(Beginning of Excerpted records)

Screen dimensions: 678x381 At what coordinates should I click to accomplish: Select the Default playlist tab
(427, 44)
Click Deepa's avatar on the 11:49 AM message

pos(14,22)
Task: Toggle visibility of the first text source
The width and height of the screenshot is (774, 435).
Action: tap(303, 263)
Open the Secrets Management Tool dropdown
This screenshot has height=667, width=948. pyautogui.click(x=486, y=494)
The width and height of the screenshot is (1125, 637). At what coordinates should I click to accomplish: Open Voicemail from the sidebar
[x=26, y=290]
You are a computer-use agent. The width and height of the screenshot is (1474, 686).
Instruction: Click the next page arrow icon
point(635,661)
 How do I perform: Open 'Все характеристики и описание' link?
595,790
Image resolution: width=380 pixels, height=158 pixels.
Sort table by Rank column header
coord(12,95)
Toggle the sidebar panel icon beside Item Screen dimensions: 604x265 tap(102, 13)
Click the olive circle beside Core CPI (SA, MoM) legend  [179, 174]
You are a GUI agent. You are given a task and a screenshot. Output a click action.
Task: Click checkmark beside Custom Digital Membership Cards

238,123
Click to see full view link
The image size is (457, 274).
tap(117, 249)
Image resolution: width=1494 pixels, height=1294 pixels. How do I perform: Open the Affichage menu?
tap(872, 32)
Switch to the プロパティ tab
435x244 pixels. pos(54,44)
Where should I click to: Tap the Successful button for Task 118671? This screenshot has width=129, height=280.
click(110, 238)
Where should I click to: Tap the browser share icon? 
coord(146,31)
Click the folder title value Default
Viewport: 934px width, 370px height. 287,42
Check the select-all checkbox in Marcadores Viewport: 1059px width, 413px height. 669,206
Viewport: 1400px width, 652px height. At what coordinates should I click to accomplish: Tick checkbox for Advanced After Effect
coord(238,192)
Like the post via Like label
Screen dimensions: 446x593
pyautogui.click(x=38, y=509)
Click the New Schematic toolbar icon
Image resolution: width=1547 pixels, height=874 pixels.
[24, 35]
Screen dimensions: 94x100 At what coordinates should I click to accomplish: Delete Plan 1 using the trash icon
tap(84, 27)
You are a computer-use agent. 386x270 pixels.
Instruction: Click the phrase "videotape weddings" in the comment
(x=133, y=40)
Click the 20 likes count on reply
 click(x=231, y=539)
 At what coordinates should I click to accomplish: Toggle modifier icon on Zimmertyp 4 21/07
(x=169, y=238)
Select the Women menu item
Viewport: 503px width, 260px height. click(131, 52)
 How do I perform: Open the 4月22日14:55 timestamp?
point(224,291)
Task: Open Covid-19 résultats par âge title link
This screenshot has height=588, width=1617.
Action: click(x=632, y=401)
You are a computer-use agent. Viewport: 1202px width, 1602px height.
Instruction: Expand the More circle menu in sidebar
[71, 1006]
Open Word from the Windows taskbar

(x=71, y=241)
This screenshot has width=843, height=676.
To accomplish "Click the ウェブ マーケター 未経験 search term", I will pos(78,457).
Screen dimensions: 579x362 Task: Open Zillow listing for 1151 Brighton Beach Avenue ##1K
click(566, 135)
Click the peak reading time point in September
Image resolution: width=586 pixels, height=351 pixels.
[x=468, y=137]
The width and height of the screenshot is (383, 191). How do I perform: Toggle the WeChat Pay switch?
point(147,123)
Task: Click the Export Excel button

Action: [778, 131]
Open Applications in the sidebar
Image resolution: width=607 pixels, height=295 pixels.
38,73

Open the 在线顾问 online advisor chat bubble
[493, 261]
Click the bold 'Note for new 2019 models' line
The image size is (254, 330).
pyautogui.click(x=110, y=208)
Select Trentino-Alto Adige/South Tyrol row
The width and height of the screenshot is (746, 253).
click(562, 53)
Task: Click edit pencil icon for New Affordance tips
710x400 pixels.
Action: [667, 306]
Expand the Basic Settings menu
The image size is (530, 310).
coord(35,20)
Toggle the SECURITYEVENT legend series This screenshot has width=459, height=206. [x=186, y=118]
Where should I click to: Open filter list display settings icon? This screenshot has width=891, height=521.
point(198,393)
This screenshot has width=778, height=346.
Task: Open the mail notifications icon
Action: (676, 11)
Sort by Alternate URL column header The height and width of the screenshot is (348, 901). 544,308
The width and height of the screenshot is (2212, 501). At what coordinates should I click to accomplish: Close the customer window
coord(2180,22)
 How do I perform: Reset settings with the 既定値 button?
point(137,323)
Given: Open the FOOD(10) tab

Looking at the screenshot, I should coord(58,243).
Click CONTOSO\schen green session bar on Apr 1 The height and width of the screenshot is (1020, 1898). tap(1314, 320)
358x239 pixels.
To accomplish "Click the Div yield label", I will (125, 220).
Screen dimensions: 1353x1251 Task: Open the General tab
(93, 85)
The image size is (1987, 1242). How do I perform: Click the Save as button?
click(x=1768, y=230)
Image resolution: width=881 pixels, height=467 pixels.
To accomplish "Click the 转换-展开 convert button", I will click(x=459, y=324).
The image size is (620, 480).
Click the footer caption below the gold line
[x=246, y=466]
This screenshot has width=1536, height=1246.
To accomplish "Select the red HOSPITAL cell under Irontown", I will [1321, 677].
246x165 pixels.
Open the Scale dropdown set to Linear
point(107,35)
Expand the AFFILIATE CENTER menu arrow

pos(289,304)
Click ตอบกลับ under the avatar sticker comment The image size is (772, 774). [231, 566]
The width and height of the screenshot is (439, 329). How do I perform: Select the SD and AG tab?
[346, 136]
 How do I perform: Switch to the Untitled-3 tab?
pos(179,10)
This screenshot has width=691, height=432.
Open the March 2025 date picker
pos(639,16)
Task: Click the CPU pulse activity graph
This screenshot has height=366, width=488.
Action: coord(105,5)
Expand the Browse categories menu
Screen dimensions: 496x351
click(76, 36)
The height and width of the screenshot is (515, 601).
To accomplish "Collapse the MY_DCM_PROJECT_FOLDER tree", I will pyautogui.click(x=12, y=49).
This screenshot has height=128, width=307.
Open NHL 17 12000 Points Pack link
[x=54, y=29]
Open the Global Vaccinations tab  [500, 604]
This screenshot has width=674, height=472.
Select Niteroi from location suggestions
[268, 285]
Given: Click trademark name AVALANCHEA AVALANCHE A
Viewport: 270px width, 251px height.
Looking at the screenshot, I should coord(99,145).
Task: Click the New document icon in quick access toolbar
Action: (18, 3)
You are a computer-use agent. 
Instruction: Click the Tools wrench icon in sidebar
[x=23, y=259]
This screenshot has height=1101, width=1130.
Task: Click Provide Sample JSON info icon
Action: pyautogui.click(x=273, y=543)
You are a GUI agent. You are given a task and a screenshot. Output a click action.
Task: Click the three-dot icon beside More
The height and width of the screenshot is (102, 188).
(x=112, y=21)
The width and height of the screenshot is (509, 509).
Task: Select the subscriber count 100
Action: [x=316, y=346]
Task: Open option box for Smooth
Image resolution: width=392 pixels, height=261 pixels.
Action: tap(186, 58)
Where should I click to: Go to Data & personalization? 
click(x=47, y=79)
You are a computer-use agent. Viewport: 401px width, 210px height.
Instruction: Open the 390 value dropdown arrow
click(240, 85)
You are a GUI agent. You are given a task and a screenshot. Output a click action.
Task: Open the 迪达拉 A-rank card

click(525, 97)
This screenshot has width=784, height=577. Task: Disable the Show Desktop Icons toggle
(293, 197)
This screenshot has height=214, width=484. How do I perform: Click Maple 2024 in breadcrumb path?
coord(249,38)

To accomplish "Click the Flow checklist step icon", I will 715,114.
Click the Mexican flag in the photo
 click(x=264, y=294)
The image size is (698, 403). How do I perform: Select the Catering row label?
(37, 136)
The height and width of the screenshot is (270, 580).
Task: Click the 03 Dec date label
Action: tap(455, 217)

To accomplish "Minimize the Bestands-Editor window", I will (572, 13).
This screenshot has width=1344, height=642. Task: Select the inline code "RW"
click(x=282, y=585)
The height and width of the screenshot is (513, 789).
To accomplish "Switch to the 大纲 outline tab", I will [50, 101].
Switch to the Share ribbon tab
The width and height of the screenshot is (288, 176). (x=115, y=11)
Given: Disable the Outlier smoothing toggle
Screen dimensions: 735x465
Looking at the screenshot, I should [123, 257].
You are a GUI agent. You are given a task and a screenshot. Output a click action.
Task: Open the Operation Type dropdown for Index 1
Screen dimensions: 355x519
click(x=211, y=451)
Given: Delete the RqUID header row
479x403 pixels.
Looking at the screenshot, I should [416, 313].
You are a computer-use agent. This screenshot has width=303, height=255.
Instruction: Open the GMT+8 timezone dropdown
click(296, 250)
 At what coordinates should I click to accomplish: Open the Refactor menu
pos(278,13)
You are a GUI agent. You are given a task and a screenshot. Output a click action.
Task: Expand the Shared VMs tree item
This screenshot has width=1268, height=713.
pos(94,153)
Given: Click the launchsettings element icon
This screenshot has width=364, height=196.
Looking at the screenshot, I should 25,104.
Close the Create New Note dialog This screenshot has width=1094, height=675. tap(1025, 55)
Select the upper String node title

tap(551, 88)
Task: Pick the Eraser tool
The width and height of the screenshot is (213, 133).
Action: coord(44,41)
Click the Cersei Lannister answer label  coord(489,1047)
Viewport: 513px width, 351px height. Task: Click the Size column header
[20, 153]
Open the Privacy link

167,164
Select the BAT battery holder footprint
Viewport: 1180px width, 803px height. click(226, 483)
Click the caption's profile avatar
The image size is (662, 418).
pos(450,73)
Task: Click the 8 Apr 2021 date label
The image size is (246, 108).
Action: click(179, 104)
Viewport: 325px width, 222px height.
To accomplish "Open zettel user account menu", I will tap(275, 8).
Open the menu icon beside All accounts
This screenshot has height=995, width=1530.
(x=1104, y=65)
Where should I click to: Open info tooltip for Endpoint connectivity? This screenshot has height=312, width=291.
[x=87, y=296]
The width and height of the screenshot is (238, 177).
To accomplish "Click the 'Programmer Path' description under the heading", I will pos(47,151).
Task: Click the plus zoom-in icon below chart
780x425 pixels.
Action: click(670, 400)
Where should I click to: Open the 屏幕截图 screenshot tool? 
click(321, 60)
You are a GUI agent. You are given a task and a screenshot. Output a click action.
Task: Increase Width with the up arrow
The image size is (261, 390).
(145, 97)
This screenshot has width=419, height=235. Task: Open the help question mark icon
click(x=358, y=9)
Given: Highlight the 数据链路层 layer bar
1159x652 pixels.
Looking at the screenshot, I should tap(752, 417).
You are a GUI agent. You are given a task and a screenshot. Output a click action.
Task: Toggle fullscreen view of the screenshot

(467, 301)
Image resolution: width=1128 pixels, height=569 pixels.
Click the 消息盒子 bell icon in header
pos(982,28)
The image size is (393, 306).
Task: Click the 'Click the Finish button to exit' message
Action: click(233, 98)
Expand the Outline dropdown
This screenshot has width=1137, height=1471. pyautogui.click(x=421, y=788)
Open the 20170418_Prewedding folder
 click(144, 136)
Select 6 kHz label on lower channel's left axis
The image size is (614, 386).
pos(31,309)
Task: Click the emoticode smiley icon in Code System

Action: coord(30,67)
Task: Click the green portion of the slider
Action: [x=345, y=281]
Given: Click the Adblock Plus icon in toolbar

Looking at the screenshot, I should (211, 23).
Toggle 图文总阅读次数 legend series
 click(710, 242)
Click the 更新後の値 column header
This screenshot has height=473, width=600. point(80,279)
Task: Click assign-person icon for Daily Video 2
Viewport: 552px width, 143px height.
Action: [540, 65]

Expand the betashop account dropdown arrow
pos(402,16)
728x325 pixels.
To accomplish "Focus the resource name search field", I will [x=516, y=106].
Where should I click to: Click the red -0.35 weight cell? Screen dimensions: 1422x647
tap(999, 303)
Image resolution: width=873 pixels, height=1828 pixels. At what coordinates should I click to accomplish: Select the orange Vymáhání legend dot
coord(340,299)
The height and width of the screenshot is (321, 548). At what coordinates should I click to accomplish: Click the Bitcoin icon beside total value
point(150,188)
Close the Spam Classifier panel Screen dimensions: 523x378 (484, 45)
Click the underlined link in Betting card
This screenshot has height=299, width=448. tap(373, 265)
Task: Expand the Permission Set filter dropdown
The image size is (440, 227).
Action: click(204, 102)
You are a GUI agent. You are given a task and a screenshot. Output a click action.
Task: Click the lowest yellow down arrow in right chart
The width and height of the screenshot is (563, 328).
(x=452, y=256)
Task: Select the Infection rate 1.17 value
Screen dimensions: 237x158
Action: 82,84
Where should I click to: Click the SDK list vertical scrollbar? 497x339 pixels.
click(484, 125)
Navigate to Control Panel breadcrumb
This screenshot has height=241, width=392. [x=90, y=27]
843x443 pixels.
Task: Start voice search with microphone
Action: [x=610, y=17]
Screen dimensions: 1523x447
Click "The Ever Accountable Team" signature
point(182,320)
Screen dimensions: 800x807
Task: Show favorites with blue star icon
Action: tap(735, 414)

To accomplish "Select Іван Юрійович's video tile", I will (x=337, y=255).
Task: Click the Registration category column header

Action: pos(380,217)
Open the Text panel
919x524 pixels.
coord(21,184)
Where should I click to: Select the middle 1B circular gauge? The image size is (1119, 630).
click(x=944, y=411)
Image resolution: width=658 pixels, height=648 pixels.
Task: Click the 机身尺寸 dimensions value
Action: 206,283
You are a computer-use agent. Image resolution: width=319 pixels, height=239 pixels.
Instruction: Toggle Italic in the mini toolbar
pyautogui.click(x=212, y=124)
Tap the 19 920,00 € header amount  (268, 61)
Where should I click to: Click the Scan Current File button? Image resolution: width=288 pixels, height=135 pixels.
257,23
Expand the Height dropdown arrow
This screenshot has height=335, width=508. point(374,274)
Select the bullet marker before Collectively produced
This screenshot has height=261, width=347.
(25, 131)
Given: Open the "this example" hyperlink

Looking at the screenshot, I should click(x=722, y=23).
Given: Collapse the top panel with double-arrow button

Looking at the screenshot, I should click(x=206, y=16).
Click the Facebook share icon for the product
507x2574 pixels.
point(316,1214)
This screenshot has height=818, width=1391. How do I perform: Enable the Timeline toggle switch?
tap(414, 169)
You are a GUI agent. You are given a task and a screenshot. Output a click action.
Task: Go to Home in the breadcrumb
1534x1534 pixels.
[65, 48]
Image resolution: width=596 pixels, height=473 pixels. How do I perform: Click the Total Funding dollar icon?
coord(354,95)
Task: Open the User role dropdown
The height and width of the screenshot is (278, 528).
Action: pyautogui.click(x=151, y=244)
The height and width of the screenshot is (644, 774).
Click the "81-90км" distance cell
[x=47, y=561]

(End of Excerpted records)

:: Assigned task ::
Your answer should be the lines above from the one containing "The width and height of the screenshot is (383, 191)." through the one containing "Click the bold", copied exactly and with both ends kept.

:: Your solution ::
The width and height of the screenshot is (383, 191). How do I perform: Toggle the WeChat Pay switch?
point(147,123)
Task: Click the Export Excel button

Action: [778, 131]
Open Applications in the sidebar
Image resolution: width=607 pixels, height=295 pixels.
38,73

Open the 在线顾问 online advisor chat bubble
[493, 261]
Click the bold 'Note for new 2019 models' line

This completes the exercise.